During the quarter, we completed our $120 million stock repurchase program, and our Board authorized a new $125 million repurchase program in late March. In the first quarter, we repurchased approximately 7.7 million shares at a weighted average price of $17.75 per share. Since initiating our buybacks, we have repurchased approximately 13.3 million shares at an average share price of $17.30. Through our repurchase program, we have returned $230.9 million to shareholders and reduced our IPO dilution from 13% to 3%.

This reflects our business model's ability to generate strong free cash flow, our willingness to opportunistically repurchase shares when we believe there is a dislocation in our valuation and our ability to successfully return capital to our shareholders in a highly value-accretive way. It is unusual for a recent IPO issuer to return IPO proceeds less than 1 year after going public, and there are a couple of reasons for our decision to aggressively pursue share buybacks. First, since our IPO was priced in June at $17 per share, we have significantly outperformed our expectations each of the last 4 quarters while providing strong guidance for 2026.

Despite our consistently strong results, our share price remained close to the IPO price, which does not reflect our fair value. Second, our strong financial performance has meaningfully increased our free cash position, which continues to build. This growth in unencumbered cash has exceeded our near-term deployment needs, and we believe we have ample capital flexibility to support our growth initiatives even after repurchasing $230 million of common stock. Given our current earnings profile and outlook, we believe repurchasing shares at attractive valuations is a prudent use of capital that can enhance earnings per share and return on equity over time.

#### WORK INSTRUCTIONS:
Decide whether each statement agrees with the passage on share repurchases. Answer yes or no, and quote the words from the passage that settle it.
(a) The Board authorized a new $125 million repurchase program in late March.
(b) The IPO was priced at $17.75 per share.
(c) About 13.3 million shares were repurchased in the first quarter.
The material after this point is unrelated to the passage on share repurchases.

#### DATA EXTRACT:

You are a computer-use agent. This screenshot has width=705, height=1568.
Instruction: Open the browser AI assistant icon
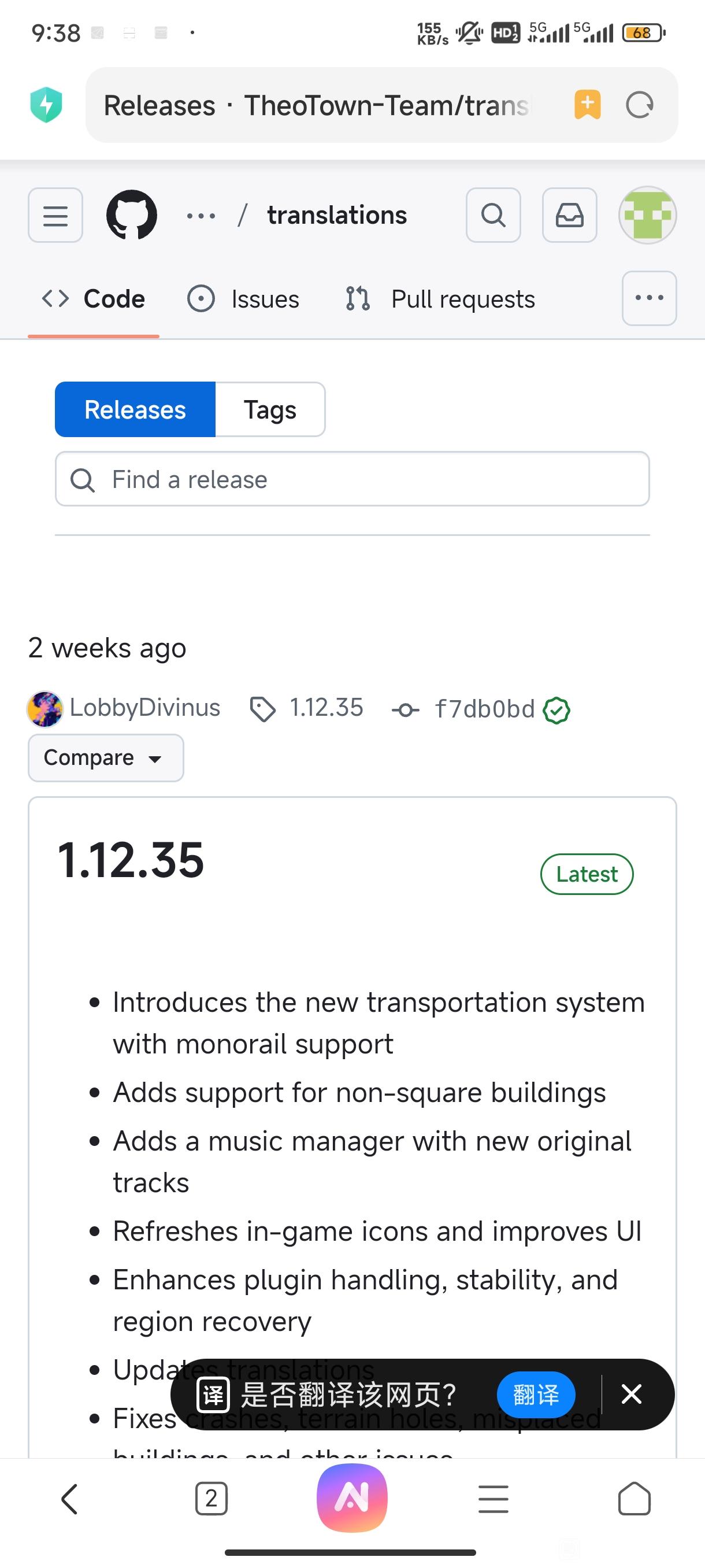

#### TASK RESPONSE:
(a) Yes: "our Board authorized a new $125 million repurchase program in late March"
(b) No: "our IPO was priced in June at $17 per share"
(c) No: "In the first quarter, we repurchased approximately 7.7 million shares"